Dataset records: Begin

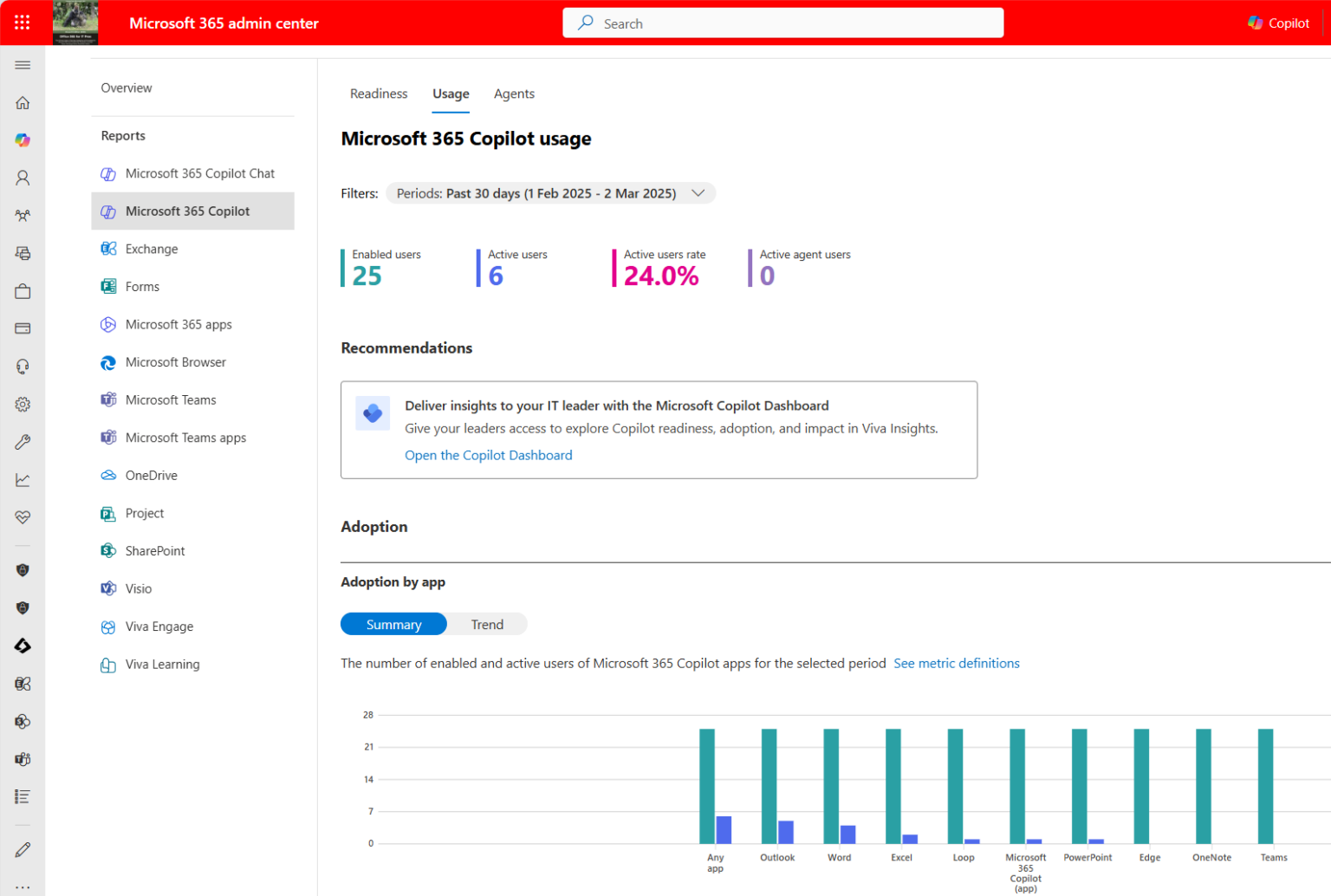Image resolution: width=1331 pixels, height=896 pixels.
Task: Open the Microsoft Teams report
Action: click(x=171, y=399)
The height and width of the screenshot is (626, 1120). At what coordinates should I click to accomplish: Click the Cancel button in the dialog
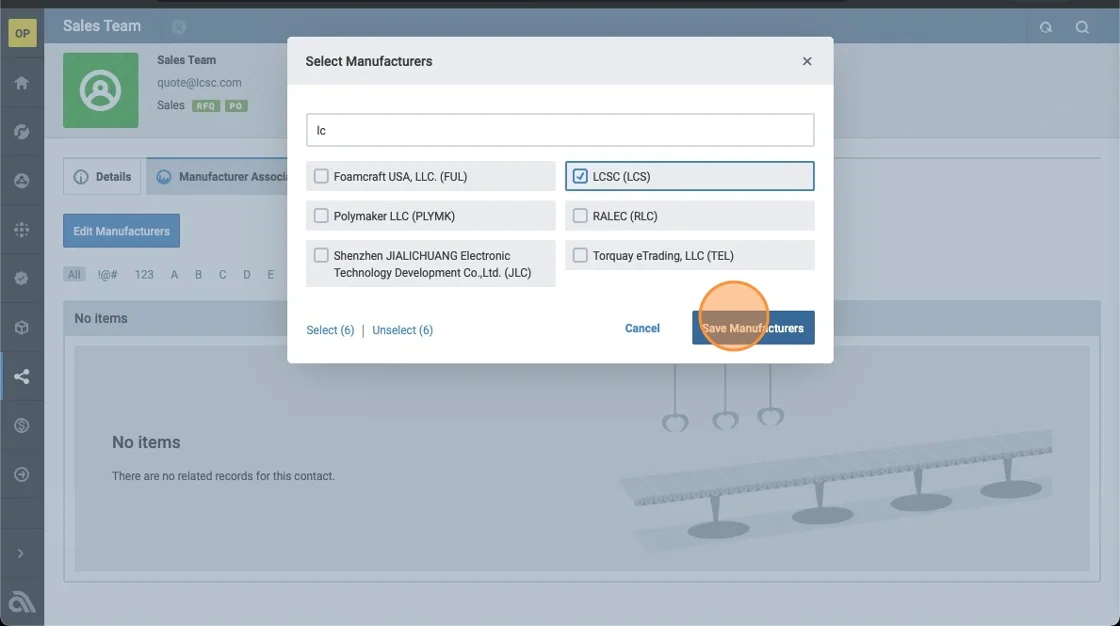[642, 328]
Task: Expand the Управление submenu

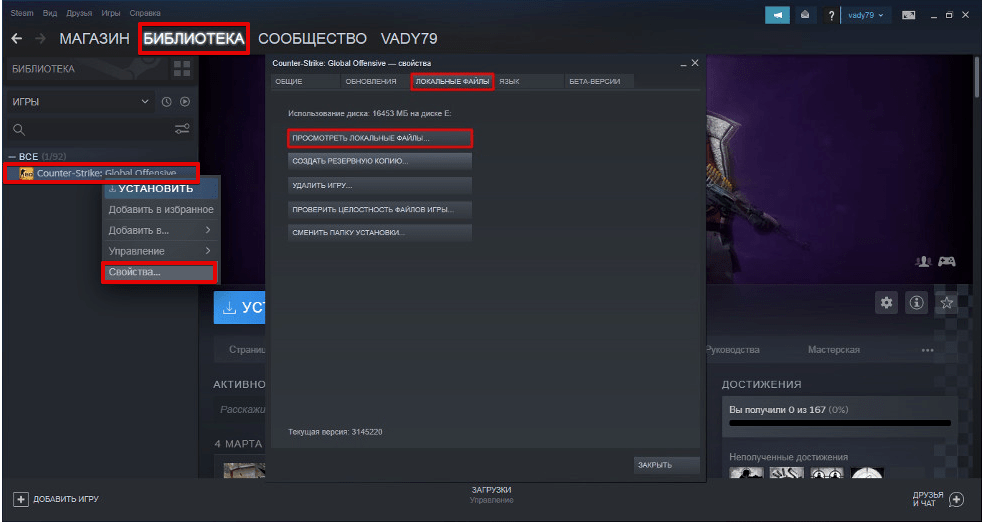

Dataset records: End

Exercise aim –
Beginning with the line that contains "The height and", write out every line through the last one in the records, exactly and without pictures.

Solution for this problem –
The height and width of the screenshot is (626, 1120). At what coordinates should I click to accomplish: Click the Cancel button in the dialog
[642, 328]
Task: Expand the Управление submenu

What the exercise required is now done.